> Directions
Look below for the line containing "ЗИП для картриджей Xerox (30, 339)"; from there, print each line exactly up to and including the line containing "Hp (16, 824)", and stop.

> Recorded information
-*-*-
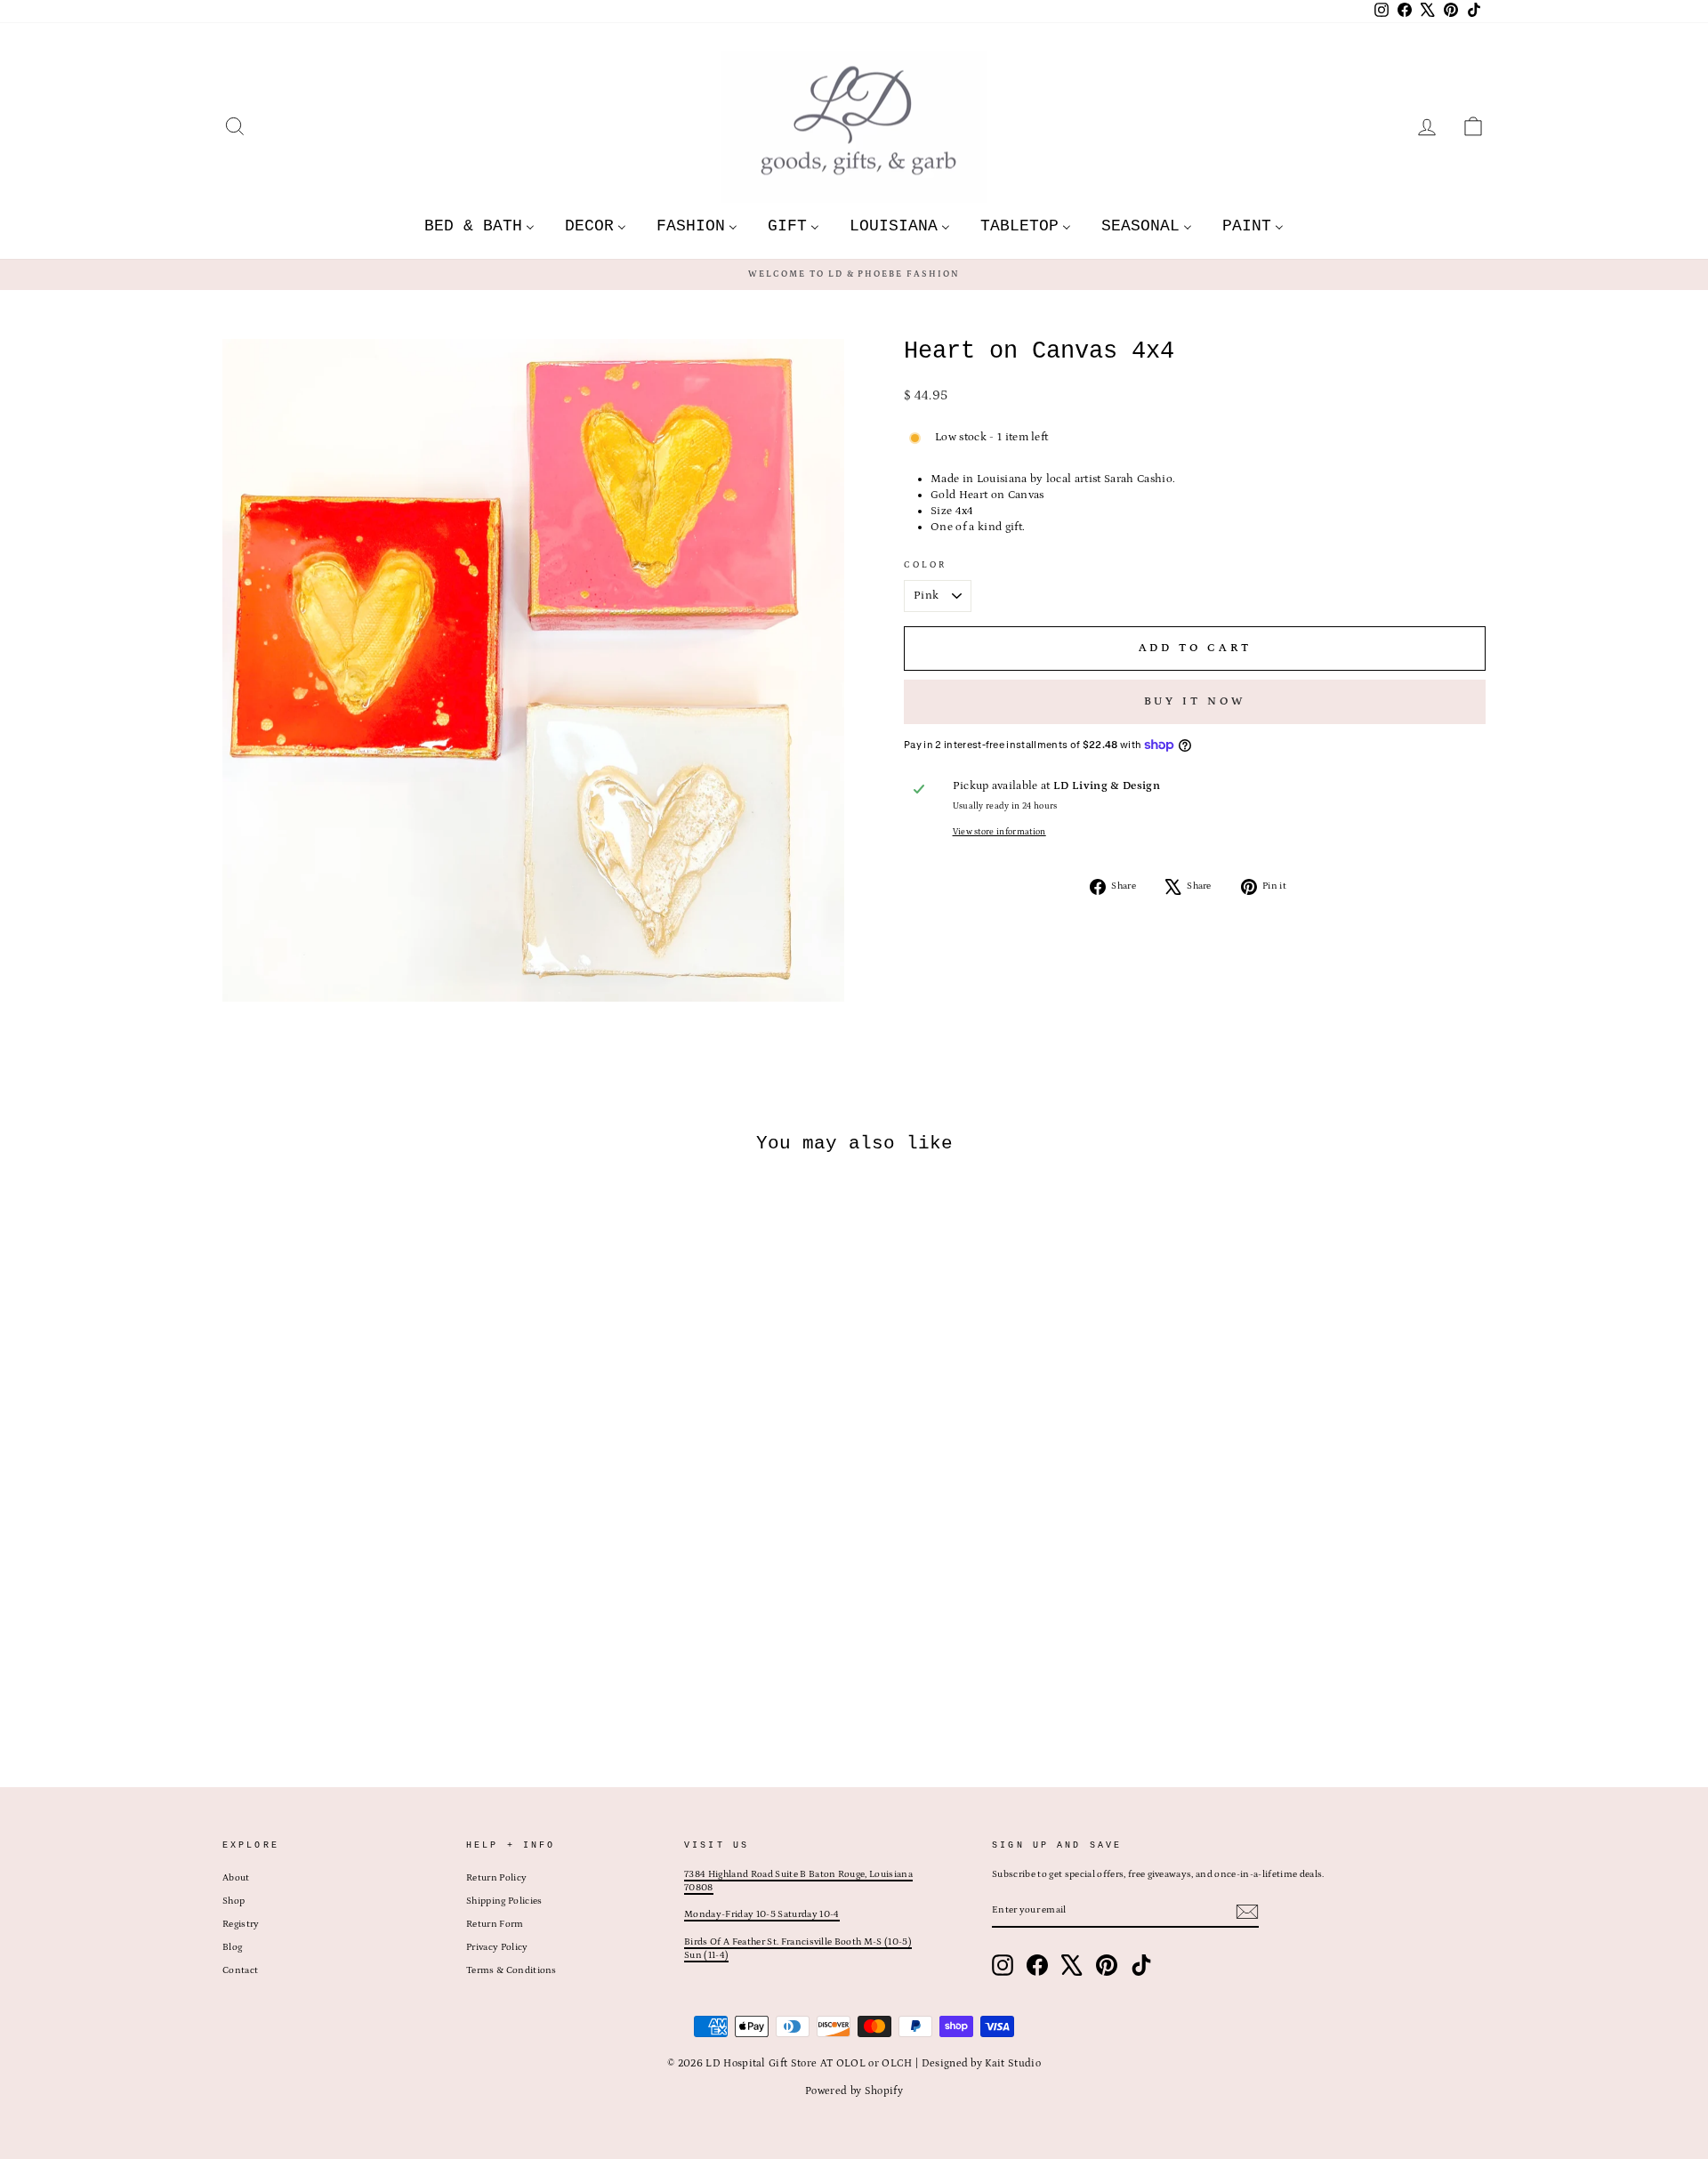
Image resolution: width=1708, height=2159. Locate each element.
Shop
-*-*-
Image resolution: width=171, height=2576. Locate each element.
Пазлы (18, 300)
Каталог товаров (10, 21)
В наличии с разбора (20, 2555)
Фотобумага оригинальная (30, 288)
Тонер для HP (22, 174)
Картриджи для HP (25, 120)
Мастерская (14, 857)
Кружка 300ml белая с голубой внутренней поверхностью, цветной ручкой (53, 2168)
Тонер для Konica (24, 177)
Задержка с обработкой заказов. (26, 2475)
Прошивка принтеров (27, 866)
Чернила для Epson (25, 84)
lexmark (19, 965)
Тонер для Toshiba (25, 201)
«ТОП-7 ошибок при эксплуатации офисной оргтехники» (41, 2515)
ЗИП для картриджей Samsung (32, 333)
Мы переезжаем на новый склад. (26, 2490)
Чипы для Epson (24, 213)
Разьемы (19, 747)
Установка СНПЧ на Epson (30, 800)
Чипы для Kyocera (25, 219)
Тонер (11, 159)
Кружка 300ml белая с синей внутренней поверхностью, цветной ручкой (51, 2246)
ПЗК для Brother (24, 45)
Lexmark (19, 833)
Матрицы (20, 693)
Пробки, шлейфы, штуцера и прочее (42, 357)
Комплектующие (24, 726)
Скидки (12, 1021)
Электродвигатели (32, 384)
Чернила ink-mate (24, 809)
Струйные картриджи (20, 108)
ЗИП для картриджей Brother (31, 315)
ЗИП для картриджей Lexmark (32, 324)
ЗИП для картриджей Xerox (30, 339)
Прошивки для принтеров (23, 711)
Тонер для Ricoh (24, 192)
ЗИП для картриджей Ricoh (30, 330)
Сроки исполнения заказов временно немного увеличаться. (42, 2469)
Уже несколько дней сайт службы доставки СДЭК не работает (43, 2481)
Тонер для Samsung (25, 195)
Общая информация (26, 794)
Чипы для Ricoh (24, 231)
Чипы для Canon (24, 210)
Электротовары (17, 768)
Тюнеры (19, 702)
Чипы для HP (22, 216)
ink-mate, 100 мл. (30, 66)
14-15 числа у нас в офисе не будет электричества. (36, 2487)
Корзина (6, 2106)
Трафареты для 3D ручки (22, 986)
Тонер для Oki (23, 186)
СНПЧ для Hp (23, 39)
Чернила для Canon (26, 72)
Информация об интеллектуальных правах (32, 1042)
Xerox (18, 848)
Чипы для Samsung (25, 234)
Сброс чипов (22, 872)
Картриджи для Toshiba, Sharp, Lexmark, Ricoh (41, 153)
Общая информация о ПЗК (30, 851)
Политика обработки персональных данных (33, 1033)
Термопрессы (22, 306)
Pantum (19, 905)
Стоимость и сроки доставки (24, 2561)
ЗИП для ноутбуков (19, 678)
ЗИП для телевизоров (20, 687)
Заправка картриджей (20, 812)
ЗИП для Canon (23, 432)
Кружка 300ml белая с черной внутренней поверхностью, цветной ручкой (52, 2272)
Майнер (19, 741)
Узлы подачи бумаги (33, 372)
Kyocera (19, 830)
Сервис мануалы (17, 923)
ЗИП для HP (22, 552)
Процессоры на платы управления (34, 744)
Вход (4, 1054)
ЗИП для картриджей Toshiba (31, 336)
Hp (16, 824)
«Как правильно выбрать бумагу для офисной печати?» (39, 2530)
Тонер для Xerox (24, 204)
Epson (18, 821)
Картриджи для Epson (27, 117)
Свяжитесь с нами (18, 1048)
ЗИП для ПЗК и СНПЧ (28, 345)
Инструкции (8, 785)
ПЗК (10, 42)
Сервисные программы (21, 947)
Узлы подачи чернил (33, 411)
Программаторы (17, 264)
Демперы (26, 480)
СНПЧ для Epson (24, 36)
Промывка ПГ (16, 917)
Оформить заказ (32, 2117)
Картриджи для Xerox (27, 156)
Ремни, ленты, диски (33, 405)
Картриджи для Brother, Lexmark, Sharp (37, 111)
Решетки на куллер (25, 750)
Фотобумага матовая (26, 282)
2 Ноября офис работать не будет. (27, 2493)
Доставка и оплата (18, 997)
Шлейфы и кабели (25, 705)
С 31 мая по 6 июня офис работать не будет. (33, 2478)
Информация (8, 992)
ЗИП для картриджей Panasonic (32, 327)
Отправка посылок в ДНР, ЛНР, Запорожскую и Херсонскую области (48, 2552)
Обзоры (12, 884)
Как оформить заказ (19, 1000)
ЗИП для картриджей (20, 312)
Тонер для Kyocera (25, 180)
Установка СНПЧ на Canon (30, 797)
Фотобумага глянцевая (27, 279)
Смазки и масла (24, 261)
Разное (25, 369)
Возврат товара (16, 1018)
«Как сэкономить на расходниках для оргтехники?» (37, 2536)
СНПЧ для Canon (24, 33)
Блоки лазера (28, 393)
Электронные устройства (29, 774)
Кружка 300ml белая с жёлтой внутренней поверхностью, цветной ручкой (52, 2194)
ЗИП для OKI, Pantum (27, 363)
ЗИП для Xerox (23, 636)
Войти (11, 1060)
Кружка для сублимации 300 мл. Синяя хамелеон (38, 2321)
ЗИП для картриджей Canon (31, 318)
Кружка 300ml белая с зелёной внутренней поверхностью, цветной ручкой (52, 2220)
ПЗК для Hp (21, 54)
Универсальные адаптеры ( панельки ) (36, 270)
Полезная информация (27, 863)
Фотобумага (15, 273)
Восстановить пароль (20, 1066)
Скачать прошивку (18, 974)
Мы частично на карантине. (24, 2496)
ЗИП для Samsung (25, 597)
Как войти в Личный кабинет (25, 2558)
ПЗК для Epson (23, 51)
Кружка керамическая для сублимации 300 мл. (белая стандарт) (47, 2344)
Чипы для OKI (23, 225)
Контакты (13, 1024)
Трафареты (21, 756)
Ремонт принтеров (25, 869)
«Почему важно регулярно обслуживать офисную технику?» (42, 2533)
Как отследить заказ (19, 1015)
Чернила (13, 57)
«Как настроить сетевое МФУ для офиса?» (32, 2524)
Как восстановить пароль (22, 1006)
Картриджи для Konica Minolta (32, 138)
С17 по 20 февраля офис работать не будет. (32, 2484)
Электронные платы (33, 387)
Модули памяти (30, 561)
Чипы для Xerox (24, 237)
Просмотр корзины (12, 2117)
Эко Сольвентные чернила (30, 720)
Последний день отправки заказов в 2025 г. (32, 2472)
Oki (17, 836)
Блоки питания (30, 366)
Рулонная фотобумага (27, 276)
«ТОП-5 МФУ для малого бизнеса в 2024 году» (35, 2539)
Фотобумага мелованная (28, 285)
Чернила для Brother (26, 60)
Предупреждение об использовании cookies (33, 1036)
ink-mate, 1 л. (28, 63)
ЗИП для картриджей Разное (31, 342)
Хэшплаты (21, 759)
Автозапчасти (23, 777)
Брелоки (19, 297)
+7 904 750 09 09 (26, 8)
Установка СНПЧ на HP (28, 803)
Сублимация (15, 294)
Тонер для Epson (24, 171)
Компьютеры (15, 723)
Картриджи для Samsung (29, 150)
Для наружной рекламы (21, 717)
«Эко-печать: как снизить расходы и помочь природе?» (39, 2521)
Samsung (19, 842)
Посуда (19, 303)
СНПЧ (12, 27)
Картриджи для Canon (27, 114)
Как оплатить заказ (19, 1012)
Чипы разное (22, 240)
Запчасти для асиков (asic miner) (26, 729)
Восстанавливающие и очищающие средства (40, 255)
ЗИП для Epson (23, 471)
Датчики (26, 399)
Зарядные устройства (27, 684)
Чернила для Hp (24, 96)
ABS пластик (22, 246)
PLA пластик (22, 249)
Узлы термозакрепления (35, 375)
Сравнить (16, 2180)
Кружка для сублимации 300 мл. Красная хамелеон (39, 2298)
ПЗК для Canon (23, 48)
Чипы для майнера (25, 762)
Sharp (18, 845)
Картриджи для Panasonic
-*-*-
> Reply to the task
ЗИП для картриджей Xerox (30, 339)
Прошивки для принтеров (23, 711)
Тонер для Ricoh (24, 192)
ЗИП для картриджей Ricoh (30, 330)
Сроки исполнения заказов временно немного увеличаться. (42, 2469)
Уже несколько дней сайт службы доставки СДЭК не работает (43, 2481)
Тонер для Samsung (25, 195)
Общая информация (26, 794)
Чипы для Ricoh (24, 231)
Чипы для Canon (24, 210)
Электротовары (17, 768)
Тюнеры (19, 702)
Чипы для HP (22, 216)
ink-mate, 100 мл. (30, 66)
14-15 числа у нас в офисе не будет электричества. (36, 2487)
Корзина (6, 2106)
Трафареты для 3D ручки (22, 986)
Тонер для Oki (23, 186)
СНПЧ для Hp (23, 39)
Чернила для Canon (26, 72)
Информация об интеллектуальных правах (32, 1042)
Xerox (18, 848)
Чипы для Samsung (25, 234)
Сброс чипов (22, 872)
Картриджи для Toshiba, Sharp, Lexmark, Ricoh (41, 153)
Общая информация о ПЗК (30, 851)
Политика обработки персональных данных (33, 1033)
Термопрессы (22, 306)
Pantum (19, 905)
Стоимость и сроки доставки (24, 2561)
ЗИП для ноутбуков (19, 678)
ЗИП для телевизоров (20, 687)
Заправка картриджей (20, 812)
ЗИП для Canon (23, 432)
Кружка 300ml белая с черной внутренней поверхностью, цветной ручкой (52, 2272)
Майнер (19, 741)
Узлы подачи бумаги (33, 372)
Kyocera (19, 830)
Сервис мануалы (17, 923)
ЗИП для HP (22, 552)
Процессоры на платы управления (34, 744)
Вход (4, 1054)
ЗИП для картриджей Toshiba (31, 336)
Hp (16, 824)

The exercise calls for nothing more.